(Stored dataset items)
____________________

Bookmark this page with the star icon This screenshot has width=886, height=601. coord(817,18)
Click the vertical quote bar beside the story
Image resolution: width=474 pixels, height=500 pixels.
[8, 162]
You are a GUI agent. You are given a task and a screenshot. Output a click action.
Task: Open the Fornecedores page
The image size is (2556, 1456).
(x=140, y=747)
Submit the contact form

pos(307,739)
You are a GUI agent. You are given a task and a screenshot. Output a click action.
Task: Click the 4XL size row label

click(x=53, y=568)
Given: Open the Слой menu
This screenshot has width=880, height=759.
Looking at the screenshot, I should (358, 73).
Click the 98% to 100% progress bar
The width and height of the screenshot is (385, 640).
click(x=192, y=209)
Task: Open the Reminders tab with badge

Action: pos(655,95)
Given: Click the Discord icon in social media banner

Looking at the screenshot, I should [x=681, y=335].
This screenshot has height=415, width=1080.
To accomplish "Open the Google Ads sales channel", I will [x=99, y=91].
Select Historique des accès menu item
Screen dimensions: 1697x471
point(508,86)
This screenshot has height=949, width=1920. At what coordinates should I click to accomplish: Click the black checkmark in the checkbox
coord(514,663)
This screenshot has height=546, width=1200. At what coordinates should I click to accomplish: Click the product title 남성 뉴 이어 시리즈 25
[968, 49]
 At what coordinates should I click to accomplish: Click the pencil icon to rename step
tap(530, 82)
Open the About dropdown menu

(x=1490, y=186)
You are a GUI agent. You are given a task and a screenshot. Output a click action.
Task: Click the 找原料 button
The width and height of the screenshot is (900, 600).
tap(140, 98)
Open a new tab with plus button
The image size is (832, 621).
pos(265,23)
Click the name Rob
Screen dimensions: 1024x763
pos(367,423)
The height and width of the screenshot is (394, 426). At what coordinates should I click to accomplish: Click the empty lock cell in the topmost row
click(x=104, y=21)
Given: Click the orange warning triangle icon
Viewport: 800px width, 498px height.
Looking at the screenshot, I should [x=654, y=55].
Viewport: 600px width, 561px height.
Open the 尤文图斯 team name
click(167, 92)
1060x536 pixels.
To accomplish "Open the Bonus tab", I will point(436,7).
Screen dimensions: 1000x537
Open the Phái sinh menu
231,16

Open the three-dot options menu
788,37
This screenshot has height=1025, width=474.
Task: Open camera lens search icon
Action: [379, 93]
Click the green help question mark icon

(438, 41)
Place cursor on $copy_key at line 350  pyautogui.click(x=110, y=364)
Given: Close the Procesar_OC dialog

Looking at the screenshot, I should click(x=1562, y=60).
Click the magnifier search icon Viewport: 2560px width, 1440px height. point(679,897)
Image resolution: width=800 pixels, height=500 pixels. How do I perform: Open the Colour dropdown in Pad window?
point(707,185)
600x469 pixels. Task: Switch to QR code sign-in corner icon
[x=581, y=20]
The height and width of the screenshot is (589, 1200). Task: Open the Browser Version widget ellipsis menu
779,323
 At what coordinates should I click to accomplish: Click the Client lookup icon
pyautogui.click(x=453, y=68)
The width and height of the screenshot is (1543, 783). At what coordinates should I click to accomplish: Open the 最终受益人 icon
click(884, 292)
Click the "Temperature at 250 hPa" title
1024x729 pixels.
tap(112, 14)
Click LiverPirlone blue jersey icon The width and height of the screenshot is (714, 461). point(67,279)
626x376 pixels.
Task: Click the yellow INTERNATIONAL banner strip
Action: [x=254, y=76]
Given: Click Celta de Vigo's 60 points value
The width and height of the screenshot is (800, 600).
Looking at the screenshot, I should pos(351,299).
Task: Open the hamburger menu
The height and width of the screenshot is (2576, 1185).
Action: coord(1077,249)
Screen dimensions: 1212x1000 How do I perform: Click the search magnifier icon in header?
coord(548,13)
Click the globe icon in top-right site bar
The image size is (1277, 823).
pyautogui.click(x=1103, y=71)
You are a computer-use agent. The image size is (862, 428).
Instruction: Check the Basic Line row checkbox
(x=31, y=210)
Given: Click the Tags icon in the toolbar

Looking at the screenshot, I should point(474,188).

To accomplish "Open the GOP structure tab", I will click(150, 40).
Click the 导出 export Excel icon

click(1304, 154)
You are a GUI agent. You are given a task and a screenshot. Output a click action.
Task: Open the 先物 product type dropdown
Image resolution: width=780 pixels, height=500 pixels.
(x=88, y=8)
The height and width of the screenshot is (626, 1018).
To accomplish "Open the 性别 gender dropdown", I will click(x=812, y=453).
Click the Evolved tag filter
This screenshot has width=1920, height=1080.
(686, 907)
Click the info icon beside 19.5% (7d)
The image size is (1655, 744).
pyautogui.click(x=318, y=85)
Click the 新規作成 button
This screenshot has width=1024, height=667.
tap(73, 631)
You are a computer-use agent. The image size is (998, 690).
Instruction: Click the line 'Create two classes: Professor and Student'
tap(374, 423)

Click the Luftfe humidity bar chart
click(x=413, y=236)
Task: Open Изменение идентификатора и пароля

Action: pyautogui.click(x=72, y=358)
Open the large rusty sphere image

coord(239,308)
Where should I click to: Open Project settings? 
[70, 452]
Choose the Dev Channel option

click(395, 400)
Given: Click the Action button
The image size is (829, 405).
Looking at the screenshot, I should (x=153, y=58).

____________________

WORK ITEM: Having gone through the data above, repeat it exactly.

RESPONSE TO THE TASK:
Bookmark this page with the star icon This screenshot has width=886, height=601. coord(817,18)
Click the vertical quote bar beside the story
Image resolution: width=474 pixels, height=500 pixels.
[8, 162]
You are a GUI agent. You are given a task and a screenshot. Output a click action.
Task: Open the Fornecedores page
The image size is (2556, 1456).
(x=140, y=747)
Submit the contact form

pos(307,739)
You are a GUI agent. You are given a task and a screenshot. Output a click action.
Task: Click the 4XL size row label

click(x=53, y=568)
Given: Open the Слой menu
This screenshot has width=880, height=759.
Looking at the screenshot, I should (358, 73).
Click the 98% to 100% progress bar
The width and height of the screenshot is (385, 640).
click(x=192, y=209)
Task: Open the Reminders tab with badge

Action: pos(655,95)
Given: Click the Discord icon in social media banner

Looking at the screenshot, I should [x=681, y=335].
This screenshot has height=415, width=1080.
To accomplish "Open the Google Ads sales channel", I will [x=99, y=91].
Select Historique des accès menu item
Screen dimensions: 1697x471
point(508,86)
This screenshot has height=949, width=1920. At what coordinates should I click to accomplish: Click the black checkmark in the checkbox
coord(514,663)
This screenshot has height=546, width=1200. At what coordinates should I click to accomplish: Click the product title 남성 뉴 이어 시리즈 25
[968, 49]
 At what coordinates should I click to accomplish: Click the pencil icon to rename step
tap(530, 82)
Open the About dropdown menu

(x=1490, y=186)
You are a GUI agent. You are given a task and a screenshot. Output a click action.
Task: Click the 找原料 button
The width and height of the screenshot is (900, 600).
tap(140, 98)
Open a new tab with plus button
The image size is (832, 621).
pos(265,23)
Click the name Rob
Screen dimensions: 1024x763
pos(367,423)
The height and width of the screenshot is (394, 426). At what coordinates should I click to accomplish: Click the empty lock cell in the topmost row
click(x=104, y=21)
Given: Click the orange warning triangle icon
Viewport: 800px width, 498px height.
Looking at the screenshot, I should [x=654, y=55].
Viewport: 600px width, 561px height.
Open the 尤文图斯 team name
click(167, 92)
1060x536 pixels.
To accomplish "Open the Bonus tab", I will point(436,7).
Screen dimensions: 1000x537
Open the Phái sinh menu
231,16

Open the three-dot options menu
788,37
This screenshot has height=1025, width=474.
Task: Open camera lens search icon
Action: [379, 93]
Click the green help question mark icon

(438, 41)
Place cursor on $copy_key at line 350  pyautogui.click(x=110, y=364)
Given: Close the Procesar_OC dialog

Looking at the screenshot, I should click(x=1562, y=60).
Click the magnifier search icon Viewport: 2560px width, 1440px height. point(679,897)
Image resolution: width=800 pixels, height=500 pixels. How do I perform: Open the Colour dropdown in Pad window?
point(707,185)
600x469 pixels. Task: Switch to QR code sign-in corner icon
[x=581, y=20]
The height and width of the screenshot is (589, 1200). Task: Open the Browser Version widget ellipsis menu
779,323
 At what coordinates should I click to accomplish: Click the Client lookup icon
pyautogui.click(x=453, y=68)
The width and height of the screenshot is (1543, 783). At what coordinates should I click to accomplish: Open the 最终受益人 icon
click(884, 292)
Click the "Temperature at 250 hPa" title
1024x729 pixels.
tap(112, 14)
Click LiverPirlone blue jersey icon The width and height of the screenshot is (714, 461). point(67,279)
626x376 pixels.
Task: Click the yellow INTERNATIONAL banner strip
Action: [x=254, y=76]
Given: Click Celta de Vigo's 60 points value
The width and height of the screenshot is (800, 600).
Looking at the screenshot, I should pos(351,299).
Task: Open the hamburger menu
The height and width of the screenshot is (2576, 1185).
Action: coord(1077,249)
Screen dimensions: 1212x1000 How do I perform: Click the search magnifier icon in header?
coord(548,13)
Click the globe icon in top-right site bar
The image size is (1277, 823).
pyautogui.click(x=1103, y=71)
You are a computer-use agent. The image size is (862, 428).
Instruction: Check the Basic Line row checkbox
(x=31, y=210)
Given: Click the Tags icon in the toolbar

Looking at the screenshot, I should point(474,188).

To accomplish "Open the GOP structure tab", I will click(150, 40).
Click the 导出 export Excel icon

click(1304, 154)
You are a GUI agent. You are given a task and a screenshot. Output a click action.
Task: Open the 先物 product type dropdown
Image resolution: width=780 pixels, height=500 pixels.
(x=88, y=8)
The height and width of the screenshot is (626, 1018).
To accomplish "Open the 性别 gender dropdown", I will click(x=812, y=453).
Click the Evolved tag filter
This screenshot has width=1920, height=1080.
(686, 907)
Click the info icon beside 19.5% (7d)
The image size is (1655, 744).
pyautogui.click(x=318, y=85)
Click the 新規作成 button
This screenshot has width=1024, height=667.
tap(73, 631)
You are a computer-use agent. The image size is (998, 690).
Instruction: Click the line 'Create two classes: Professor and Student'
tap(374, 423)

Click the Luftfe humidity bar chart
click(x=413, y=236)
Task: Open Изменение идентификатора и пароля

Action: pyautogui.click(x=72, y=358)
Open the large rusty sphere image

coord(239,308)
Where should I click to: Open Project settings? 
[70, 452]
Choose the Dev Channel option

click(395, 400)
Given: Click the Action button
The image size is (829, 405).
Looking at the screenshot, I should (x=153, y=58).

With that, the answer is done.